Thursday, March 23, 2017

William Blake

Perhaps no British literary figure is so hard to classify as William Blake.  For one thing, he was a much a visual artist as a poet and it's impossible to study the one aspect of his art independently of the other.  Then again, there is the deliberate veil of ambiguity - in the manner of his self-assumed role of prophet - that he placed over almost all his works, which ranged from the children's Songs of Innocence to the theological opus The Marriage of Heaven and Hell.  While the period in which he lived coincided with the Romantic era and his work sometimes exhibited that movement's preoccupations, he had little in common with the great Romantic poets and no association with any of them.  To the extent he was known at all to his contemporaries, he was viewed as eccentric to the point of madness.

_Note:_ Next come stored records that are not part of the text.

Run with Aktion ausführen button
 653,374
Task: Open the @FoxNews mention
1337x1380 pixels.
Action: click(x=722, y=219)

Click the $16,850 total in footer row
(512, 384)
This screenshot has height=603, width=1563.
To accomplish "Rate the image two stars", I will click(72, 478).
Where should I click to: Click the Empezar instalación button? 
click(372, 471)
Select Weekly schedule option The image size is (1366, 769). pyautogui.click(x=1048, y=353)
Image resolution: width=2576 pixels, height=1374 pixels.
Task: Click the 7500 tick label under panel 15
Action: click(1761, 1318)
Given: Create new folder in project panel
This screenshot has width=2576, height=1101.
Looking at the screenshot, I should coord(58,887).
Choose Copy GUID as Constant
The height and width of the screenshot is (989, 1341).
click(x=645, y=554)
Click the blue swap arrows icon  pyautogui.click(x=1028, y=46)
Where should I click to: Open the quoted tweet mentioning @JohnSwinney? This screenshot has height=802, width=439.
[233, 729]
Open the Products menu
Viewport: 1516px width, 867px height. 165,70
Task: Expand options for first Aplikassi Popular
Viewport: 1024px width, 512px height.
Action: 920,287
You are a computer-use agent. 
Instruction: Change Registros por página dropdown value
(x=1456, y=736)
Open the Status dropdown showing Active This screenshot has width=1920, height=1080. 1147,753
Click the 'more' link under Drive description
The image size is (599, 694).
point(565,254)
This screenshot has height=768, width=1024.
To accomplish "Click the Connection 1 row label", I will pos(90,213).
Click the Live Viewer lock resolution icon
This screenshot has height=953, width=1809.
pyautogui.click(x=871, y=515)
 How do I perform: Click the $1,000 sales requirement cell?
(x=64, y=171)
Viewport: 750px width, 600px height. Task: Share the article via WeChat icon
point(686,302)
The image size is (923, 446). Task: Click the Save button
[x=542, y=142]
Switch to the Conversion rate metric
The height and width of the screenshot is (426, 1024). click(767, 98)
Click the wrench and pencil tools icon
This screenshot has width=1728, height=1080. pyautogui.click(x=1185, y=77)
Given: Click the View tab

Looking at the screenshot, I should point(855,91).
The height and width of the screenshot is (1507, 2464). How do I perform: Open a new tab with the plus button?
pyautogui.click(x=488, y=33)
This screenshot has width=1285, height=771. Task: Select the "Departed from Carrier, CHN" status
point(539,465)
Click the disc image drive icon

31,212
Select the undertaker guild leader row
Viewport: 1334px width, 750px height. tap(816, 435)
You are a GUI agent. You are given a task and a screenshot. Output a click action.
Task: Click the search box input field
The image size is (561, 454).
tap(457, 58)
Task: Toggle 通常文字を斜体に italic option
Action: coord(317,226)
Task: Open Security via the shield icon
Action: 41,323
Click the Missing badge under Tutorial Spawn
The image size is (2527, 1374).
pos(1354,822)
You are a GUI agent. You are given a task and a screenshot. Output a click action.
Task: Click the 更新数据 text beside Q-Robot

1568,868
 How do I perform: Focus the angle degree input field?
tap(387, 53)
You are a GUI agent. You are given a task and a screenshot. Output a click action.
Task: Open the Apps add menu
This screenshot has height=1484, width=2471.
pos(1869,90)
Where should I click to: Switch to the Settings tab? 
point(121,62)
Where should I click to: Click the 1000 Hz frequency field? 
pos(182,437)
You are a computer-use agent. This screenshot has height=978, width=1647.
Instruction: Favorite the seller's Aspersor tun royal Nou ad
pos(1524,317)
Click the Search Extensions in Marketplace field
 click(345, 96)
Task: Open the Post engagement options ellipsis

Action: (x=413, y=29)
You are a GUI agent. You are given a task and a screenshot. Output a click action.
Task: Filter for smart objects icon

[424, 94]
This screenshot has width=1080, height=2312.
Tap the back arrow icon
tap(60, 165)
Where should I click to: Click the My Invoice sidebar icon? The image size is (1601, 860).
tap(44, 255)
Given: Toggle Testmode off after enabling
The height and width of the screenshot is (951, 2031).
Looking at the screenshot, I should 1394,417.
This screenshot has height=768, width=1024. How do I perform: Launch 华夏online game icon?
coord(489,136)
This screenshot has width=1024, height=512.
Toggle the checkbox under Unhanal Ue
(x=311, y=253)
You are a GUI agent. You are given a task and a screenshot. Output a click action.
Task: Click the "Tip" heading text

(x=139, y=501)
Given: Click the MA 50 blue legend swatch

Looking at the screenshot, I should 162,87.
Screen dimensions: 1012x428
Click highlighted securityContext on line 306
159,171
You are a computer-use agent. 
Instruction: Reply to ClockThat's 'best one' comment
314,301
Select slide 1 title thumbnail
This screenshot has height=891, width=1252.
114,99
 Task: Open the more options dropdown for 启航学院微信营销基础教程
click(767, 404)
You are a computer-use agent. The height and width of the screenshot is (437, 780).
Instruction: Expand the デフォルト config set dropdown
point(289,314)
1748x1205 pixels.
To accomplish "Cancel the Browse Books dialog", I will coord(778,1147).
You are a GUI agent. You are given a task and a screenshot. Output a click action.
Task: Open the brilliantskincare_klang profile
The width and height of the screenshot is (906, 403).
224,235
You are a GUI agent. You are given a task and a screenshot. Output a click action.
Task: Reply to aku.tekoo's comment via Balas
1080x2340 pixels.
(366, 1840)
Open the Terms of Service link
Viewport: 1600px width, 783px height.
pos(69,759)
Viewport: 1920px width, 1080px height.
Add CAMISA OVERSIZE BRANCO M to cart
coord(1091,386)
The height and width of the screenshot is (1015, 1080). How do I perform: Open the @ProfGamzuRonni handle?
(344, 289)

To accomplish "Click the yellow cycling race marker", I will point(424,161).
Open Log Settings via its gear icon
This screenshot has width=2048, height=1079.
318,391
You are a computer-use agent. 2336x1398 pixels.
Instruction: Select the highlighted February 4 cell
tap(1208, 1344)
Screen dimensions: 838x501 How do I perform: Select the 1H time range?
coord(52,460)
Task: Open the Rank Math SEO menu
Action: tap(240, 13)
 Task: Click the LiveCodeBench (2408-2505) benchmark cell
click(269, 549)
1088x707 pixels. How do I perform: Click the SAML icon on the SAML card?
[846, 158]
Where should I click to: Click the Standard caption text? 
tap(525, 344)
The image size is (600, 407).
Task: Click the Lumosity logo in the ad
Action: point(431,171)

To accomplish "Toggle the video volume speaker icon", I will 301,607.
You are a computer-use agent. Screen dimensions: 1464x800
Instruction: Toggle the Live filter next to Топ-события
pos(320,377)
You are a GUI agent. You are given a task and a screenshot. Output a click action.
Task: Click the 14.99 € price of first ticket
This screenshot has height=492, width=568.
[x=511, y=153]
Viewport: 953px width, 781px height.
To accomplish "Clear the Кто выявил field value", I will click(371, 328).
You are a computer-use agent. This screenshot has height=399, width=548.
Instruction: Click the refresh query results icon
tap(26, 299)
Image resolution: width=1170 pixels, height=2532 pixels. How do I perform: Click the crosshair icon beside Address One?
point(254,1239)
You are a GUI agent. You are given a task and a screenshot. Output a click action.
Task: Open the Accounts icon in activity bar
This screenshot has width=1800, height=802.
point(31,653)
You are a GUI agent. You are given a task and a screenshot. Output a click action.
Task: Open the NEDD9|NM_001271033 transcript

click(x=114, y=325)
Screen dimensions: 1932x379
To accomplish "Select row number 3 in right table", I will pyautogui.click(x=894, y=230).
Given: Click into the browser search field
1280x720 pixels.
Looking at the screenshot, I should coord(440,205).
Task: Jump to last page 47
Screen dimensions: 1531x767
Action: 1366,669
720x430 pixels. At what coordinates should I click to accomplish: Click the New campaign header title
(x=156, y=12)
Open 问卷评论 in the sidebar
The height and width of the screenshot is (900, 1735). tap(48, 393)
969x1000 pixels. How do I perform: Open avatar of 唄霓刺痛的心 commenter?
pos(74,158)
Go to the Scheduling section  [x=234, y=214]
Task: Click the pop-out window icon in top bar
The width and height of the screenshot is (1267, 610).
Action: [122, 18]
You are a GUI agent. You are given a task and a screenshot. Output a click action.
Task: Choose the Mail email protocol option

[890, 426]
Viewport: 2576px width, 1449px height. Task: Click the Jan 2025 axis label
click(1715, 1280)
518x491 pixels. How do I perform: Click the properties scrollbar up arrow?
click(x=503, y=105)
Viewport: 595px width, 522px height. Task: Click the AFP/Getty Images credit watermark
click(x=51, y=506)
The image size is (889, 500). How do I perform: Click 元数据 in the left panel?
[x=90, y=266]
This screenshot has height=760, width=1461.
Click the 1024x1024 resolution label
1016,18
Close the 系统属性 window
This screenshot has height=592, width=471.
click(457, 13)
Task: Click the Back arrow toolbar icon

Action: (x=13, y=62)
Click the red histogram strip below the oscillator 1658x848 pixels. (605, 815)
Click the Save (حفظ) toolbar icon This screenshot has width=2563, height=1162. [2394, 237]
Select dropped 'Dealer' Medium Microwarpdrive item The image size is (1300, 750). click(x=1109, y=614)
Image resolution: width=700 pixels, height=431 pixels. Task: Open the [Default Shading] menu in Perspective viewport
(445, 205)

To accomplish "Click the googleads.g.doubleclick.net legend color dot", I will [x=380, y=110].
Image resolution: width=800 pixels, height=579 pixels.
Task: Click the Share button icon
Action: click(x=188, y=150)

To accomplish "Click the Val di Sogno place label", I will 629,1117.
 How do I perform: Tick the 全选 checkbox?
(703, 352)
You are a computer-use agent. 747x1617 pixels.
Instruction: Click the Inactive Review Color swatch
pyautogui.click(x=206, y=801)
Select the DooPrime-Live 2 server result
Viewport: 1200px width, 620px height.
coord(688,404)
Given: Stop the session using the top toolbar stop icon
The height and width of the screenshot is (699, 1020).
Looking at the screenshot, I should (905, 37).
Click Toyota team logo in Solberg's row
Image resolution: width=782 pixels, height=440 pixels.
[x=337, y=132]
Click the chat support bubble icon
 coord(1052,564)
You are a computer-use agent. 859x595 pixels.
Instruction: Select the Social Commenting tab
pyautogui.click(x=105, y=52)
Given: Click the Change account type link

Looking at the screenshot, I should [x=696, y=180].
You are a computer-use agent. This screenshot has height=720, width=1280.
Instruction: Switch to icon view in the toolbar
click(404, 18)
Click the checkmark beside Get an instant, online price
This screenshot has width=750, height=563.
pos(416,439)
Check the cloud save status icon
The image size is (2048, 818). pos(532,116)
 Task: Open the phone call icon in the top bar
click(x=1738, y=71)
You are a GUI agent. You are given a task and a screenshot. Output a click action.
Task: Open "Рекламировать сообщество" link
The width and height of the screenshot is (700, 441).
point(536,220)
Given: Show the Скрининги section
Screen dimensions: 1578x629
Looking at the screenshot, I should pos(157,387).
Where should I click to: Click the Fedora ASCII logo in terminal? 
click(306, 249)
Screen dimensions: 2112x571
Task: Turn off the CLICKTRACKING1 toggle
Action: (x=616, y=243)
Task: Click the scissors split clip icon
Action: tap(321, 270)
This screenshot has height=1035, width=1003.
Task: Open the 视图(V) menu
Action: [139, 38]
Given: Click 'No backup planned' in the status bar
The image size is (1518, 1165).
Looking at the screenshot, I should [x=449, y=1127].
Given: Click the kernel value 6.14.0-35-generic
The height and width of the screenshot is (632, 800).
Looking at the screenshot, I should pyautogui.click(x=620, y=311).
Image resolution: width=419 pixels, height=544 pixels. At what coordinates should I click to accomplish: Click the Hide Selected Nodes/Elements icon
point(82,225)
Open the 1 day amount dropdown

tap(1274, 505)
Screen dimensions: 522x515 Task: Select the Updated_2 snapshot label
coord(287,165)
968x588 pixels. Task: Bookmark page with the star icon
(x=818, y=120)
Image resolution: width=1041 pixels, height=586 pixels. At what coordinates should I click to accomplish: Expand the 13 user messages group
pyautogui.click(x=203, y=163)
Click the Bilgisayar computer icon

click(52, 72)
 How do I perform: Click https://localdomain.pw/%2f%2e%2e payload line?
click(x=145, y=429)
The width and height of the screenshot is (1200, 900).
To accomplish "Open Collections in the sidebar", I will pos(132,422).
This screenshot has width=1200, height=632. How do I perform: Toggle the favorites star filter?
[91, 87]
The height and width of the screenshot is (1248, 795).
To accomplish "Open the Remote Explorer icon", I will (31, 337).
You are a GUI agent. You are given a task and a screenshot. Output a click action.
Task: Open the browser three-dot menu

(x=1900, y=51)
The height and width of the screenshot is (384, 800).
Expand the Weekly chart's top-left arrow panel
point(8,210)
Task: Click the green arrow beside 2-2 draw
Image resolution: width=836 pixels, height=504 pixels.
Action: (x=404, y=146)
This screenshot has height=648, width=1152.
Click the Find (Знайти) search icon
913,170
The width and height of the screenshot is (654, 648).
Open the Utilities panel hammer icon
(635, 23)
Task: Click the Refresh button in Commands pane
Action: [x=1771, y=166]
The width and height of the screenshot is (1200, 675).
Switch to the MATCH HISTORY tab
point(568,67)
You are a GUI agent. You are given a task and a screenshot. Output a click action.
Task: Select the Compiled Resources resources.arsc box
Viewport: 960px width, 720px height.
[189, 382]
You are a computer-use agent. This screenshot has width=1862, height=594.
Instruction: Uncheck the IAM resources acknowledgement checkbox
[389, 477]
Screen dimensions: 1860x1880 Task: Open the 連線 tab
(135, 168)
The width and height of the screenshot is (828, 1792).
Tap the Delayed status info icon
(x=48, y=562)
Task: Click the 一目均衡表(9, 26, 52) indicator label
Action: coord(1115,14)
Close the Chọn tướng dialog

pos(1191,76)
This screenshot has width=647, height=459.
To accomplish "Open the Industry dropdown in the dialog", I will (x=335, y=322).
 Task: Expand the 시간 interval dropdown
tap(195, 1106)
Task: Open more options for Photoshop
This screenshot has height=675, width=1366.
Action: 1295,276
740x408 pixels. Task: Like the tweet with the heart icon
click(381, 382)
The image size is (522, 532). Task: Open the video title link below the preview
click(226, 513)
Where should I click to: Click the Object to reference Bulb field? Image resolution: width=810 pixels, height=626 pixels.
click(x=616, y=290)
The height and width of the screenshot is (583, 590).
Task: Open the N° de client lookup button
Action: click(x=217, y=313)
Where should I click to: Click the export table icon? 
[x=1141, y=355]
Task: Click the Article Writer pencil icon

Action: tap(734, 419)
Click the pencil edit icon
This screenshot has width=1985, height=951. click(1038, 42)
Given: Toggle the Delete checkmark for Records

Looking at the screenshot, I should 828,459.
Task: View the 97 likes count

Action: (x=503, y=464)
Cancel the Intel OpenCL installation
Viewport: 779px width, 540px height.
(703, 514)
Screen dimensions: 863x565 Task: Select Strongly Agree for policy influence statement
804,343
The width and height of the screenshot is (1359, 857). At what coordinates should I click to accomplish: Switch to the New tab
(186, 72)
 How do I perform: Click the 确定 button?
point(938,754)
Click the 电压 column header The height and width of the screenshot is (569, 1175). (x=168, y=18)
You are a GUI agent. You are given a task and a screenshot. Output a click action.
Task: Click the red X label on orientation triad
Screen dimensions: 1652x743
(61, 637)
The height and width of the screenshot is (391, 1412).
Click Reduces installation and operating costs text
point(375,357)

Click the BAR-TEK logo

The large format study simply entitled William Blake, edited by  Robin Hamlyn, Marilyn Butler, Michael Phillips, was originally published to accompany a 2000-2001 exhibit at London's Tate Gallery and accordingly concentrates on the visual work while at the same time seeking to place it in the context of his writings.  It begins with two short essays by Peter Ackroyd and Marilyn Butler and is then divided into four parts that deal respectively with his interest in the Gothic ("One of the Gothic Artists"), the development of his visionary art in the 1790's ("The Furnace of Lambeth's Vale"), the outline of his personal mythology ("Chambers of the Imagination") and finally an overview of his illustrated books ("Many Formidable Works").

Blake began his career as an engraver's apprentice and part of his training required him to spend long hours at the British museum making copies of masterpieces from classical antiquity.  He became expert at the etching process, a detailed description of which is included at the beginning of the second section, and managed to produce with this method vividly colored "illuminated prints."  Blake did not limit himself to this medium, however, and many of the illustrations he completed are in the form of watercolors or pen and ink.  As for painting in oils, he identified that with the Renaissance rather than with the Gothic period to which he was most drawn and so did not make use of them.

Blake was an extreme individualist and, as such, determinedly at odds with almost all forms of organized religion.  This can be seen clearly in his illustrations of Dante's Divine Comedy.  For example, Francesca da Rimini and her lover Paolo are shown embracing in the light of the sun rather than suffering in hell as Dante depicted them.  Blake's outspoken views on religion and personal freedom put him in danger of imprisonment during the time of the French Revolution when the English government under William Pitt clamped down on any form of expression that might conceivably be considered seditious.  Print shops were especially singled out as sources of objectionable material.  Blake had already in 1780 taken part in a mob attack on Newgate Prison.  In 1803 he was accused by a soldier of assault and of having cursed the king.  He was eventually exonerated at trial.

The real draw of this book, published by Abrams, is the excellent quality of the reproductions.  No matter what one may think of Blake, there is no denying the compelling quality of his artwork.  Perhaps because he stood so far outside the margins of his own era, his work speaks more directly to the modern sensibility than most of that produced in the early nineteenth century.  The visionary aspect is so imaginative that his illustrations at times appear to belong to the realm of science fiction (e.g., "The Great Red Dragon and the Woman Clothed with the Sun").  At the same time, they possess a deep psychological penetration and occasionally operate on an almost existential level.

One curious feature of the book is that, although descriptions of all the works shown in the exhibit are included, many of the artworks themselves are not.  No explanation is given for their absence.  The Foreword mentions that the show was reduced in size when it traveled from the Tate to the Metropolitan Museum and perhaps the missing illustrations are those that were not included in the New York show.